Lending in Bulgaria rose by a paltry 0.29% month-on-month in October, slackening its pace form a 1.7% increase the previous month, according to data of the Bulgarian National Bank (BNB). The country's banks extended BGN 145 million more credits to businesses and individuals compared with September, the figures of the central bank show.
The September growth, similar to the levels a year earlier, was fuelled by banks' purchases of loans. Before the financial meltdown banks had been selling loan portfolios, but over the past months that trend has been reversed.

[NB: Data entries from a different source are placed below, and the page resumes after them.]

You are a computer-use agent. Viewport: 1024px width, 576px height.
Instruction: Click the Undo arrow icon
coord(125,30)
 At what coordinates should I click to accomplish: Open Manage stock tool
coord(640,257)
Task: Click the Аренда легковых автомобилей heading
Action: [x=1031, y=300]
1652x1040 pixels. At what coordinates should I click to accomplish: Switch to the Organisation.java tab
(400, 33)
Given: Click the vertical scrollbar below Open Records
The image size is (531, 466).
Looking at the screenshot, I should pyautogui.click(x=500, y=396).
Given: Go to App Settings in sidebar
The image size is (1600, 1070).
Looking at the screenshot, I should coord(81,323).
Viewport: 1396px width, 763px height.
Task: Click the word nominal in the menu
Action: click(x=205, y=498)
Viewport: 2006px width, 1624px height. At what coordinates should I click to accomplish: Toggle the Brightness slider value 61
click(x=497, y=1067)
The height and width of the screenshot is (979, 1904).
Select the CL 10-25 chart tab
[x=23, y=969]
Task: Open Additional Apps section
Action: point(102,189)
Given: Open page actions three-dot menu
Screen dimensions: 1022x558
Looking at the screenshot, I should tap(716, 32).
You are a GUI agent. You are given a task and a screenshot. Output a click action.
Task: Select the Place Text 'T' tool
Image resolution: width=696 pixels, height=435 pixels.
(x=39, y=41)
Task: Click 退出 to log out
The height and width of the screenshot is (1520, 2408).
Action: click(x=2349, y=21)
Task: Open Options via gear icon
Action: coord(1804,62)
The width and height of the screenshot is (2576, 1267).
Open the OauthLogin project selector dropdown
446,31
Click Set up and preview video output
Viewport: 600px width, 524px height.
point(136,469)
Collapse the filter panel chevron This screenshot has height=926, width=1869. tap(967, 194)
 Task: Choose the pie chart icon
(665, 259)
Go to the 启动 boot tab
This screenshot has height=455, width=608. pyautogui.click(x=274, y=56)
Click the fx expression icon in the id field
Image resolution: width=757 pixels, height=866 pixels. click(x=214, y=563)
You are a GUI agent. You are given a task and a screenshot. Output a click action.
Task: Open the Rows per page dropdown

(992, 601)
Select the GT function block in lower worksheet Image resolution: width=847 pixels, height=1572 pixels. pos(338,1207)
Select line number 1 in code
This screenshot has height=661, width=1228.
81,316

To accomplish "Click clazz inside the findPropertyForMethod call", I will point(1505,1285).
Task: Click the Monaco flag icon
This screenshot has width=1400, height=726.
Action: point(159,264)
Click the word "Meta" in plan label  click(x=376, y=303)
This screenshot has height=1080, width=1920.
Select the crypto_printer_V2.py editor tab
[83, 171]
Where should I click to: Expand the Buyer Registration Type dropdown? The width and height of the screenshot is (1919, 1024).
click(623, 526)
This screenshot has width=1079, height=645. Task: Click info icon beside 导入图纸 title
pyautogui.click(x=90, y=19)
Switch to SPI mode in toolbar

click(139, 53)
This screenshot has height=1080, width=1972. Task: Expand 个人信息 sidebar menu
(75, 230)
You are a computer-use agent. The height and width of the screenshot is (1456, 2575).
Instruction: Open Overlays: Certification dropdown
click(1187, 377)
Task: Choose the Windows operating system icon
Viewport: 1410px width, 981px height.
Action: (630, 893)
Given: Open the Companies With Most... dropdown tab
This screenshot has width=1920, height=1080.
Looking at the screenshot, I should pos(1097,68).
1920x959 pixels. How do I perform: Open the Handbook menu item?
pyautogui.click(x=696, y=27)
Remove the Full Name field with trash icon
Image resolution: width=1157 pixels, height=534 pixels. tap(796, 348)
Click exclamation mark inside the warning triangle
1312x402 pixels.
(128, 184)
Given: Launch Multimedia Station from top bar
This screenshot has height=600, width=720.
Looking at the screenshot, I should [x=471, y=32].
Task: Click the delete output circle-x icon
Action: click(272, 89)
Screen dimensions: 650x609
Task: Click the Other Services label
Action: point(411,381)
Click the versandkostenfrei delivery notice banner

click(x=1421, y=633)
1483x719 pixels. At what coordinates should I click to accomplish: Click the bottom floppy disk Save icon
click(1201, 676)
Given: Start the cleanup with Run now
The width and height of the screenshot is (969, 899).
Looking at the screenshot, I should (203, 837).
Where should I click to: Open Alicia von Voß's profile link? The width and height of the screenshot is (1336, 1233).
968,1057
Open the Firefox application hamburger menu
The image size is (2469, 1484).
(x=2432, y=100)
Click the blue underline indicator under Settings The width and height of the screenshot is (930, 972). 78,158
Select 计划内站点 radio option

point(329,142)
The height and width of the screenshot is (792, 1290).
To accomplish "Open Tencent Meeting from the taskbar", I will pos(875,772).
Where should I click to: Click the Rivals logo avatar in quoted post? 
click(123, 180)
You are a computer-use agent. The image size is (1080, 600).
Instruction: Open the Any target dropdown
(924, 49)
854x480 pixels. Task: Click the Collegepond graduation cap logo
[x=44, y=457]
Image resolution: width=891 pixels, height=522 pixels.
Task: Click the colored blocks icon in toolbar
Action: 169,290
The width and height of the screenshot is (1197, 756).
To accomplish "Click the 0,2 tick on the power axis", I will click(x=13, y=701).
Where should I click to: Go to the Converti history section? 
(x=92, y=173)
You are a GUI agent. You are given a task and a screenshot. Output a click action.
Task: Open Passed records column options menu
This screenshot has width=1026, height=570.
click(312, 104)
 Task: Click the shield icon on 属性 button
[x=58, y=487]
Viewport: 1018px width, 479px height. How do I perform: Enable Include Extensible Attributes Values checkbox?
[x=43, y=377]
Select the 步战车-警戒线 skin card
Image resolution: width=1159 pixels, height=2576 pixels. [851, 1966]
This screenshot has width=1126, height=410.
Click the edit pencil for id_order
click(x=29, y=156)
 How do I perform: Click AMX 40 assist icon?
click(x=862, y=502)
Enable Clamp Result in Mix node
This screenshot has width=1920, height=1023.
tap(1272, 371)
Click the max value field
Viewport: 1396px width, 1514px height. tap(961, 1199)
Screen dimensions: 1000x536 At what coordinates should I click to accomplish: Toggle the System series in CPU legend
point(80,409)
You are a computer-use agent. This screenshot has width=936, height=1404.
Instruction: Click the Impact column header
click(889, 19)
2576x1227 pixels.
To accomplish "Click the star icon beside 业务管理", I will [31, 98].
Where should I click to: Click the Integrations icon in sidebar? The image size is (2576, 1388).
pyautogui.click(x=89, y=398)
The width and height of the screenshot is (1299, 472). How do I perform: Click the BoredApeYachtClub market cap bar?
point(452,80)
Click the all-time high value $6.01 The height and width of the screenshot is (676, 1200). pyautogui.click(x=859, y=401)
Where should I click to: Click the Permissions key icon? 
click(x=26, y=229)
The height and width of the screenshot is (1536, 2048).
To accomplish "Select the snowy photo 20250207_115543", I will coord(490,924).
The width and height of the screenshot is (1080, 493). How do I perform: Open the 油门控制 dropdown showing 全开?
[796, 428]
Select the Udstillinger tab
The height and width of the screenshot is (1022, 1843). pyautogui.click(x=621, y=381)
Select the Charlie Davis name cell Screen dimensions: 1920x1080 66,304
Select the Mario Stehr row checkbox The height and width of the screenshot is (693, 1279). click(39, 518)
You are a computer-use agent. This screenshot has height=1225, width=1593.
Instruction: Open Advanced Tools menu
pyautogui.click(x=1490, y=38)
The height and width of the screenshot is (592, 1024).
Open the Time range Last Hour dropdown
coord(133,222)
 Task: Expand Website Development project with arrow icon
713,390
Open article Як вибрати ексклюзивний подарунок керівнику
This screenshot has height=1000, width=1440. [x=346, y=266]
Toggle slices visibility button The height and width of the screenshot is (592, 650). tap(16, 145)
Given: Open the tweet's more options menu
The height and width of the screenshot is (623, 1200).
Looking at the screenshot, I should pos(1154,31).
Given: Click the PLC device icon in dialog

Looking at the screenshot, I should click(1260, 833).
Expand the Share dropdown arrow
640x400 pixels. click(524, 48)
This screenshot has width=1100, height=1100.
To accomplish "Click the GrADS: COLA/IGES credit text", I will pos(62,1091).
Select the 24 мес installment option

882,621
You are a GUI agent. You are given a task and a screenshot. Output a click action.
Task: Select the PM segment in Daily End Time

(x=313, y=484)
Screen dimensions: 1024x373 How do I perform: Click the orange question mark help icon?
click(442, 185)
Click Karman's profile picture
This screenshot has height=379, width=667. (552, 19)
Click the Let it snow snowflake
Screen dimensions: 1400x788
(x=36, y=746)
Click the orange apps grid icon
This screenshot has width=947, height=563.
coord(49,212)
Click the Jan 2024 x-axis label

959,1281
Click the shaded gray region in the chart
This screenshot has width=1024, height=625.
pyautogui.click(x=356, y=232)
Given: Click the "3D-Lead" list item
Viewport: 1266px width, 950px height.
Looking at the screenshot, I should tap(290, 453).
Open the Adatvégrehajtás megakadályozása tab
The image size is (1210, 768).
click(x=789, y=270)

Loan buybacks amounted to BGN 880 million in September but then slipped to BGN 176.5 million in October.
Business credits, excluding overdrafts, last month were almost flat on end-September, rising by barely BGN 17.5 million, or 0.08%. Consumer loans went up by 1.23% and mortgage loans increased 1%.
Bad credits emerge as the main challenge before the sector, with their volume rising by BGN 371 million in monthly terms to BGN 3.48 billion in October. Yet, growth slowed down a bit to 11.9% from 13.2% in September. Bad mortgage debt rose fastest, by 15.3%, followed by business credits (+11.3%) and consumer loans (+11.2%).
In October credits in arrears accounted for 9.08% of the overall volume of extended financing, up from 8.15% at the end of the third quarter.